Große Koalition in MeckPomm: Erwin Sellerings Sieg
In Schwerin wird Rot-Schwarz weiterregieren. Erwin Sellering hat die CDU auf seine Linie gebracht. Die Christdemokraten sind jetzt sogar für Mindestlöhne.
BERLIN taz | Erwin Sellering (SPD) trat am Mittwochabend in Rostock sehr entspannt vor die Kameras. Was der Ministerpräsident verkündete, ist ein Erfolg für die SPD auf ganzer Linie. Die SPD wird mit der CDU Koalitionsverhandlungen aufnehmen - und ein Vergabegesetz mit Mindestlöhnen anstreben. Damit hat sich die SPD in einer Schlüsselfrage durchgesetzt. Die CDU hatte sich im Wahlkampf hartnäckig gegen Mindestlöhne gewehrt.
"Wir waren in der komfortablen Lage zwischen einem guten und einem sehr guten Angebot zu wählen", so Sellering.

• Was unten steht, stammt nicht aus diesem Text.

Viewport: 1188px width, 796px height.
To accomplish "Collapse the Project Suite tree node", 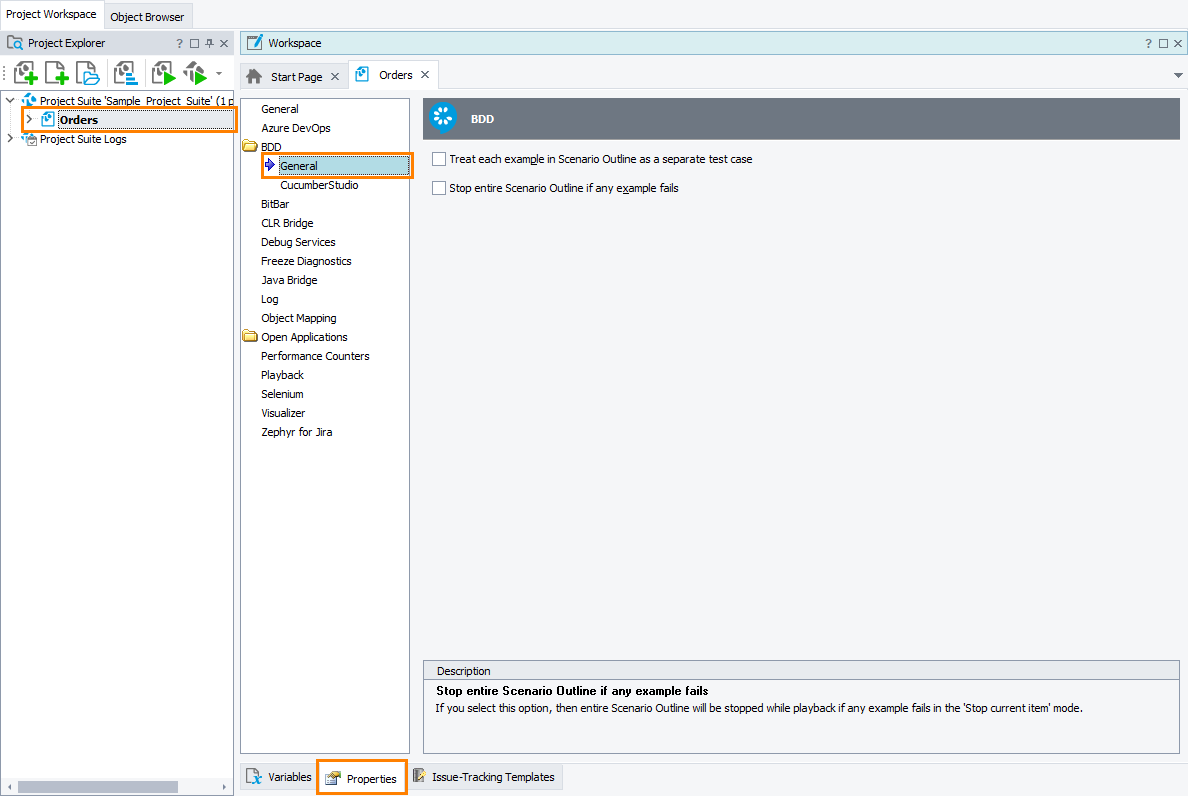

Die Entscheidung für die CDU fiel auch, weil die große Koalition bei den Bürgern beliebter war als Rot-Rot. Sellering, der sich gekonnt als Konsens-Ministerpräsident inszeniert, betonte: "Dies ist keine Entscheidung gegen die Linke." Man werde von ihm "kein böses Wort über die Linke hören".
Steffen Bockhahn, Landeschef der Linkspartei, kritisierte die Entscheidung: "Die SPD hat sich für das kuschelige Weiter-so entschieden", so Bockhahn zur taz. Die Linkspartei werde einen scharfen Oppositionskurs einschlagen. "Wir sind nicht Regierung im Wartestand, sondern Oppositionsführer." Man werde Druck machen, dass das an Mindestlöhnen gekoppelte Vergabegesetz keine Ankündigung bleibe.
Die Linkspartei fordert, dass das Land nur Firmen beauftragt, die 10 Euro Stundenlohn zahlen. Die SPD strebt 8,50 Euro an. Die große Koalition hatte erst kürzlich ein Vergabegesetz beschlossen, dass Landesaufträge an die Tariftreue von Firmen bindet. Die Tariflöhne liegen im Nordosten allerdings oft unter 8 Euro.
Matthias Brodkorb, Vize-Fraktionschef der SPD im Schweriner Landtag, sagte der taz: "Die CDU ist uns in essenziellen Punkten entgegengekommen." Damit wurde offenbar der Rot-Rot-affine Flügel in der SPD ruhiggestellt. Parteirat, Fraktion und Vorstand haben die Verhandlungen mit der CDU ohne Gegenstimme und kontroverse Debatte durchgewinkt. Die Koalitionsgespräche sollen sofort beginnen. Der Koalitionsvertrag soll am 22. Oktober abgesegnet werden.
Für die CDU in Schwerin ist das Ergebnis allenfalls ein halber Erfolg. Zwar kann Innenminister Lorenz Caffier wohl weiter mitregieren. Doch das hat seinen Preis. Die SPD gewann bei der Wahl rund fünf Prozentpunkte dazu und kam auf 35,6 Prozent, die CDU erzielte nur 23 Prozent. Nach taz-Informationen wird die CDU ein Ministerium an die SPD abgeben. Bisher stellten CDU und SPD je vier Minister. Auch das CDU-geführte Ressort Arbeit und Wirtschaft steht zur Disposition.
Die CDU schnitt bei den Wahlen in den Kommunen besser ab als im Land - eine Quittung der WählerInnen für die unscheinbare Rolle der CDU als kleiner Partner des populären Erwin Sellering in Schwerin. SPD-Mann Matthias Brodkorb ist sich sicher, dass die CDU wie bisher "ein verlässlicher Partner bleibt". Die Frage ist, wo die SPD der CDU entgegenkommen wird. Denkbar ist die Bildungspolitik. Die SPD will ein längeres gemeinsames Lernen, die CDU nicht.